People will not be more empathetic. Its just the way it is.
I live in KY and can't even find a Dr to get even a diagnosis. I'm extremely frustrated. What do I do? Do you have a program that helps people get a diagnosis?
Dana Shannon Hi Dana - Your best bet is to google recommended ME/CFS doctor lists and network with CFS support groups. You may need to travel to a different state conceivably. Just be aware that different CFS patients value different things from their physicians. Some just want to try a whole bunch of treatments (without solid evidence that they work). Others are more concerned with getting an accurate diagnosis from an informed physician who will be their advocate when it comes to applying for disability benefits. I was diagnosed by a doctor at Stanford medical center in 1996 but I had to show her the 1994 Fukuda case definition. You might check into going to an academic medical center but there are no guarentees that they will be well informed and compassionate when it comes to ME/CFS.
I just love you,
Research that leads nowhere. Money going to that research. Meanwhile those of us that have been suffering for years get no help.
Extremely frustrating.
it doesn't lean nowhere, science is being conveyed with maximum effort. It just takes huge effort to get even simple but reliable results. Think about this - everything Isaak Newton or Einstein, Edison achieved throughout their life, kids now learn in school in a few years. Could you say that those scientists wasted their lives on "simple" discoveries? Ofc NO! Same here - with maximum effort they're making baby steps and who knows maybe metabolics trap theory will be taught in high school within a decade!
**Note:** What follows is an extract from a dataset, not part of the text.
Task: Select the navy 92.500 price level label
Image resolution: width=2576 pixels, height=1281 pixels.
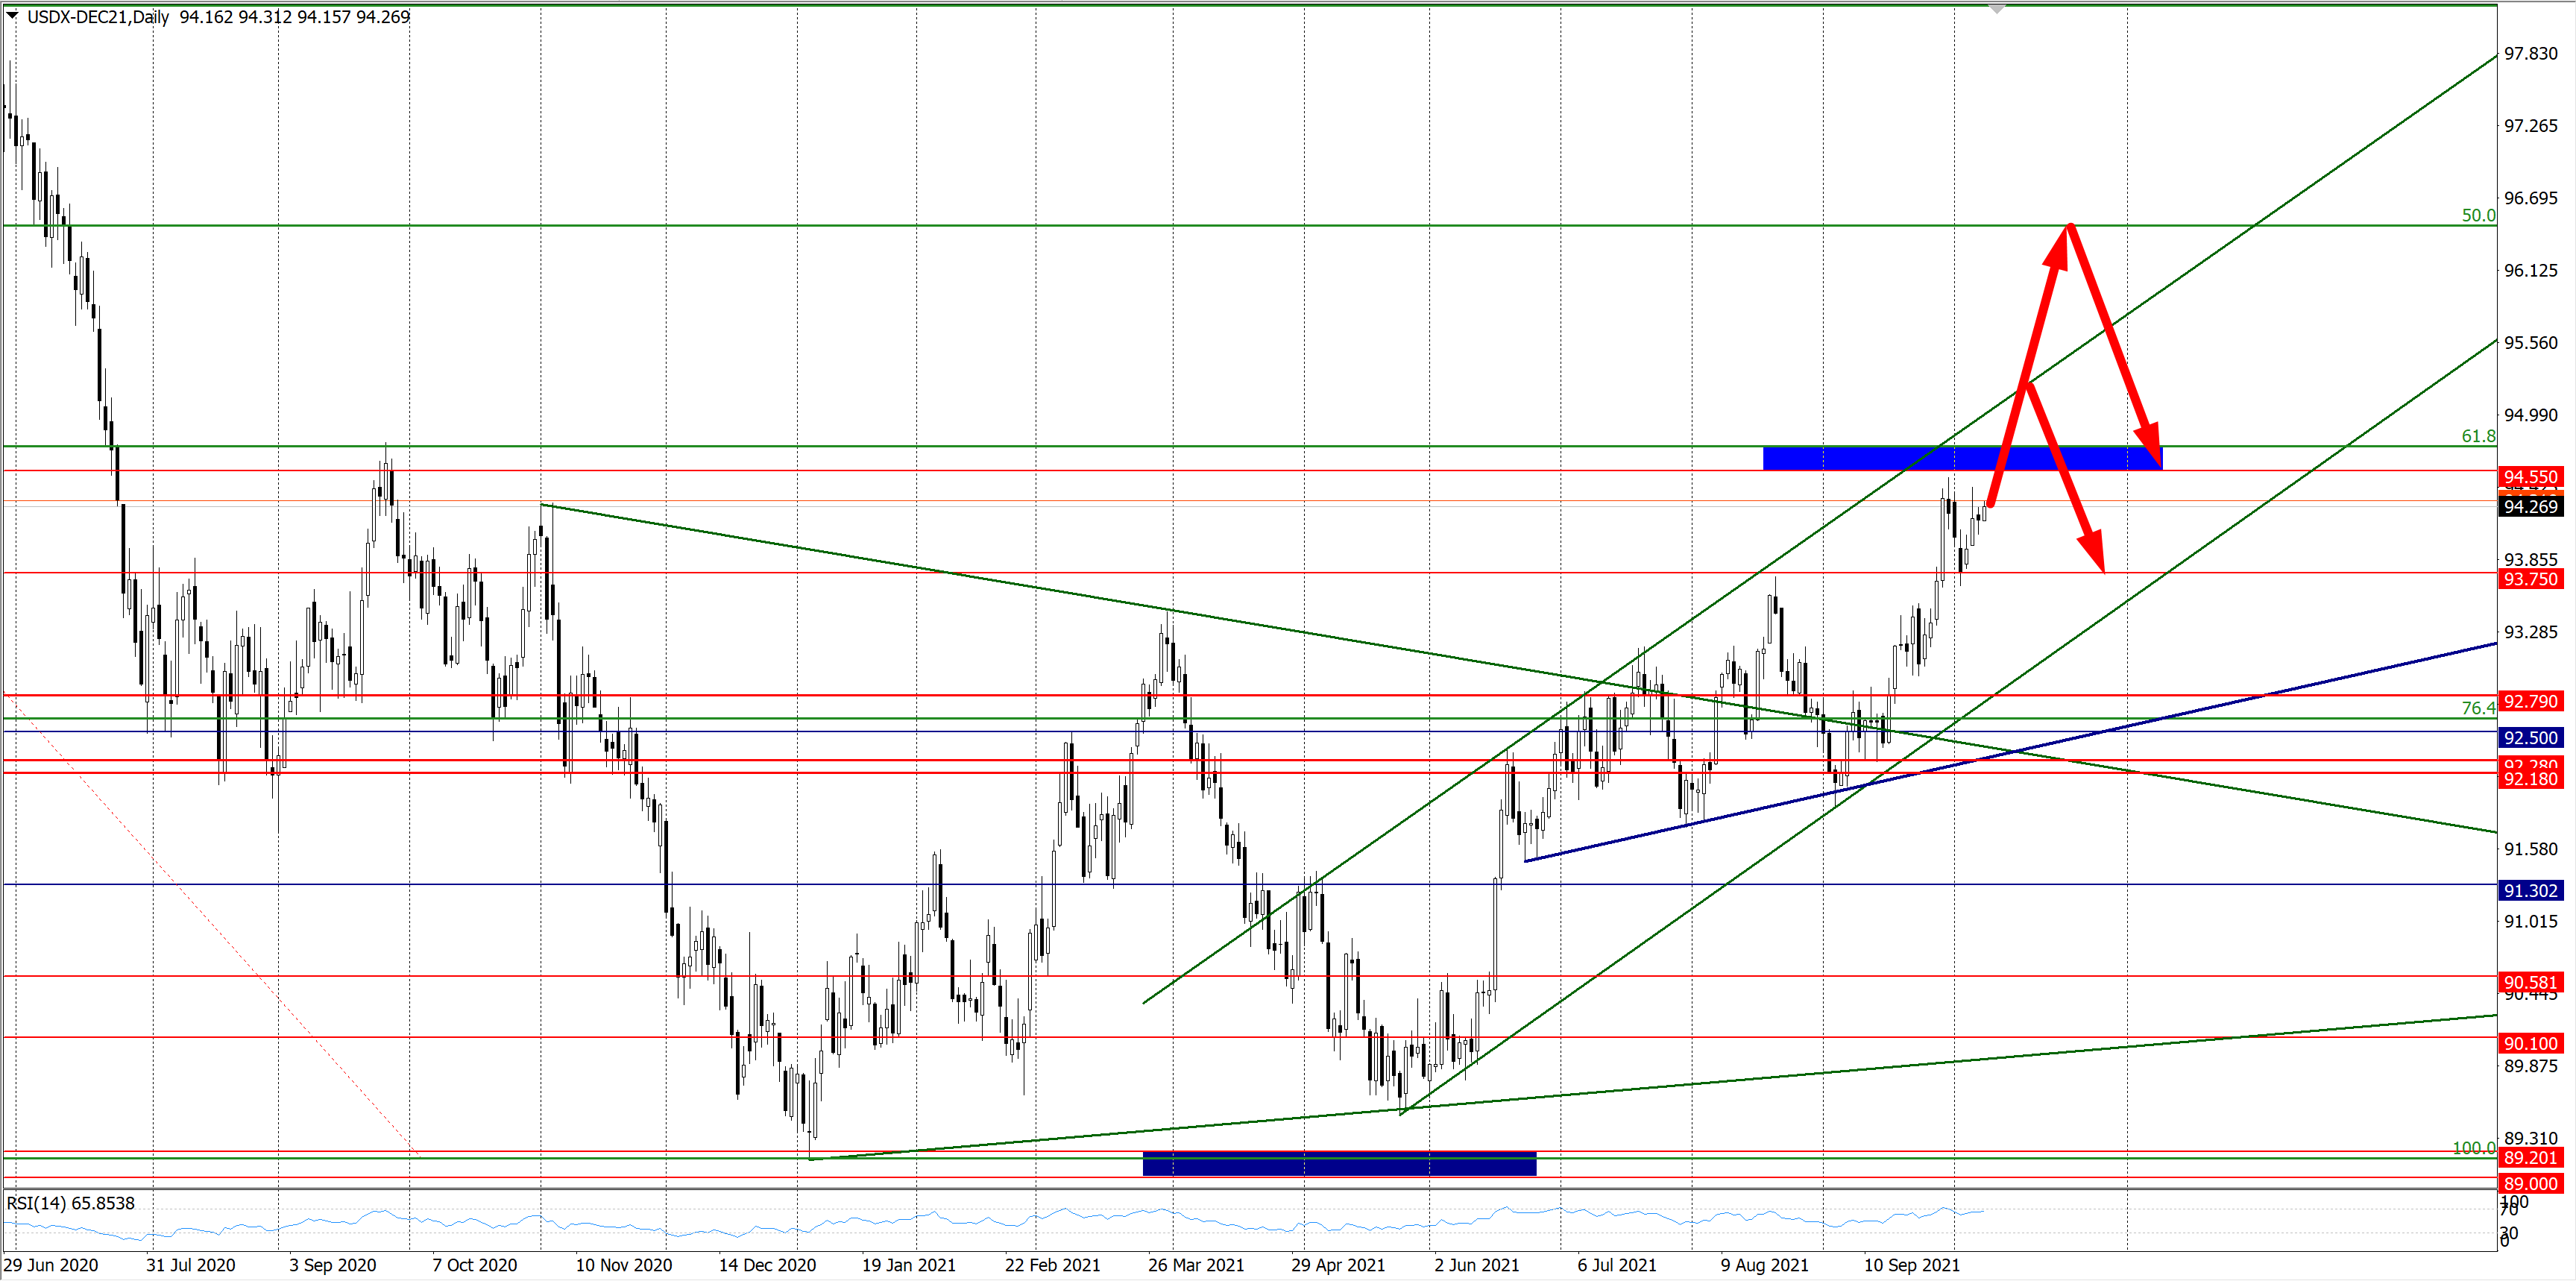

There are only two ways to get effective treatments for ME/CFS - either you have a whole bunch of patients try a whole bunch of random treatments in the hope of finding something that works (but without understanding the mechanisms of how) OR figure out exactly what is going on in the bodies of ME/CFS patients and then find treatments that fix those biochemical problems. The first approach will only work if someone carefully collects a lot of information and sorts it out. Unfortunately that never happens - instead a whole bunch of ME/CFS patients spend a bunch of money trying a whole bunch of random things and noone attempts to figure out what treatment actually works on which subgroup of patients. Some people get better but a whole bunch of others don’t. So money spent on figuring out the mechanisms of illness is most certainly not wasted. If anything all the patients trying all sorts of random treatments in nonsystematic ways are wasting money.